ADK Média a mis en place en 2012 une nouvelle infrastructure basée sur le Cloud Computing et investit actuellement de manière intensive dans AutoJahiz, son application SaaS (Software as a Service) dédiée à la gestion des parcs automobiles des agences de location de voitures.
Synergie Média, que j’ai co-fondé, a évolué de la petite agence web établie à Agadir à l’organisateur de la plus grande compétition web de la région, les Maroc Web Awards, en montrant beaucoup d’intérêt envers les technologies mobiles, notamment à travers son calendrier événementiel – actuellement en bêta testing – Ev.ma.
Eduquer le marché local
Afin de comprendre la nature même du marché digital marocain, il faut garder à l’esprit que les métiers du web sont très peu régulés dans notre pays.
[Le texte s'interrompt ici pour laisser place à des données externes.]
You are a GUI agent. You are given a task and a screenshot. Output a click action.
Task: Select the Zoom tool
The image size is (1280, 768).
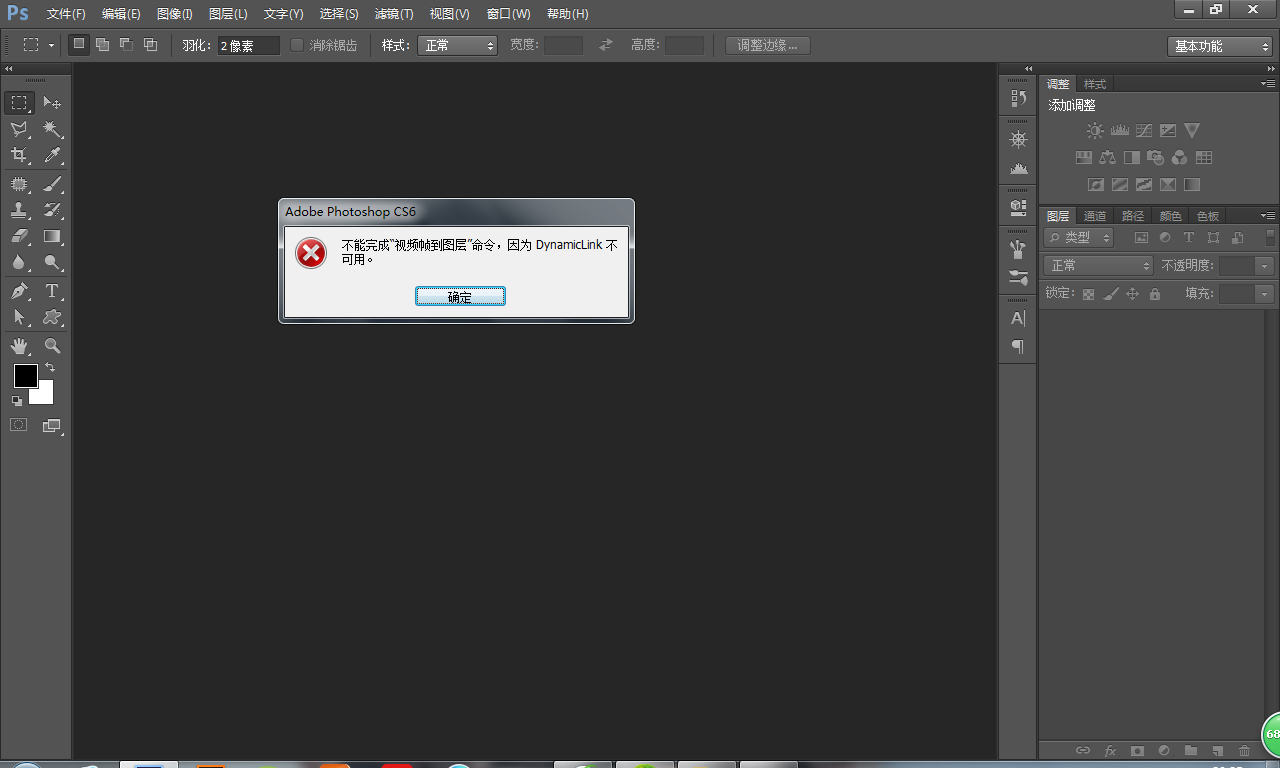[x=52, y=346]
Il n’existe aucun statut officiel pour les freelancers et très peu d’agences opèrent selon un Modus operandi légal qui commencerait par la réception d’un cahier de charge et qui se clôturerait par la signature d’un bon de livraison, en passant par la validation d’un bon de commande et d’un devis, et par la signature d’un contrat et d’une facture.
La concurrence du secteur informel est totalement déloyale avec des prix impossibles à concurrencer et des produits de qualité médiocre qui minent la réputation des professionnels.
L’inculture technologique des clients aggrave cette situation avec beaucoup d’entreprises familiales qui sous-estiment encore l’importance de leur présence en ligne et n’intègrent que peu de solutions technologiques dans l’exercice de leur activité. Il est donc très difficile de justifier la surfacturation qui garantirait le respect des standards, la compatibilité multiplateforme, l’optimisation des performances…
Plus proche de la réalité que de la caricature, des cybercafés et des campagnes de spams annoncent des sites web avec nom de domaine et espace d’hébergement à moins de 125 dollars, et des sites e-commerces à moins de 375 dollars. Il est en théorie impossible pour une agence conventionnelle de faire moins cher, quoique certaines suivent cette tendance et bradent leurs prix comme c’est le cas de CompetenceCenter.ma.
L’adoption du projet de loi de finance 2014 en décembre dernier n’a été que la suite logique d’un débat initié dès avril 2013 lors des Assises de la fiscalité tenues à Skhirate.
L’augmentation du taux de la taxe sur la valeur ajoutée (TVA) sur plusieurs produits et le durcissement du ton face aux retardataires a poussé beaucoup d’entreprises à réduire leurs dépenses " non-essentielles" et à retarder les règlements de toutes leurs factures.
Une situation qui a congestionné le marché des services, notamment ceux liés au web, déjà très précaires à cause d’une importante charge salariale et d’une réserve comptable généralement faible.
Les professionnels auront donc la lourde tâche de restructurer leurs organisations, revoir leurs stratégies et éduquer "technologiquement" leurs clients, tandis que l’Etat devra participer à la création d’une dynamique de développement durable à travers un cadre juridique et légal adapté.